Before you read another word, look at her mouth in that self-portrait above. Her lips are parted — you can just see her teeth. That was not charm; that was defiance. In eighteenth-century portraiture a visible-toothed smile was practically indecent — the kind of thing reserved for peasants, drunkards, and the mad, never for a respectable woman in oils. She did it anyway, more than once, and when she smiled open-mouthed at the Salon a few years later, one Paris gossip sheet formally condemned it as "an affectation which artists, connoisseurs, and people of taste have unanimously condemned." Imagine being scolded by the whole of good taste for smiling. She kept smiling.
A twelve-year-old with a dead father and a gift
She was born in Paris in 1755, the daughter of Louis Vigée, a pastel portraitist of modest reputation and, by her own telling, enormous warmth. In her memoirs — she wrote them near the end of her long life, and they are a joy — she remembers him looking at one of her childhood sketches and declaring, "You will be a painter, my child, if ever there was one." Then he died. She was twelve.

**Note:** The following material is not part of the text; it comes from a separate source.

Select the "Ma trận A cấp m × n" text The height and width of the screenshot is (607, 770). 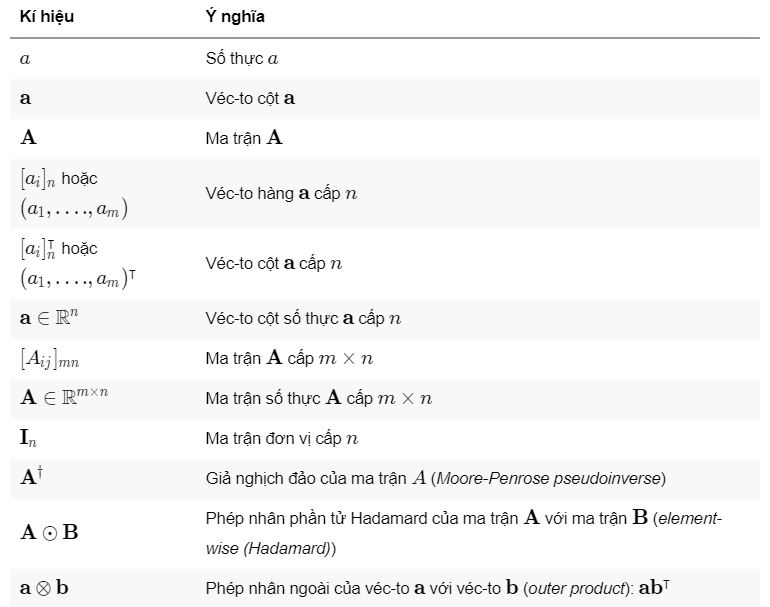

What does a girl in eighteenth-century Paris do with a gift and no father? She goes to work. By her mid-teens Vigée was painting portraits professionally — actually supporting her mother and younger brother with her brush. Think about that for a moment. Before she was old enough to marry without permission, she was the family breadwinner in a trade that had no intention of admitting her.
The guild that came for her brushes
Here is the part that made my students gasp. In 1774, when she was about nineteen, the officers of the Académie de Saint-Luc — the painters' guild — moved against her. She was practicing without a license, without membership, without having come up through the proper channels. The proper channels, of course, were built by men, for men; apprenticeships and masters' studios were not generally open to teenage girls. As the story is usually told, they went so far as to seize her painting materials. Her studio was, in effect, shut down for the crime of succeeding without permission.
What did she do? She did not stop painting. She applied to the guild itself — and they let her in. It tells you everything about her that the institution that came to confiscate her brushes ended up putting her name on its rolls within the year. It tells you everything about the institution that she had to be extraordinary for it to do the obvious thing.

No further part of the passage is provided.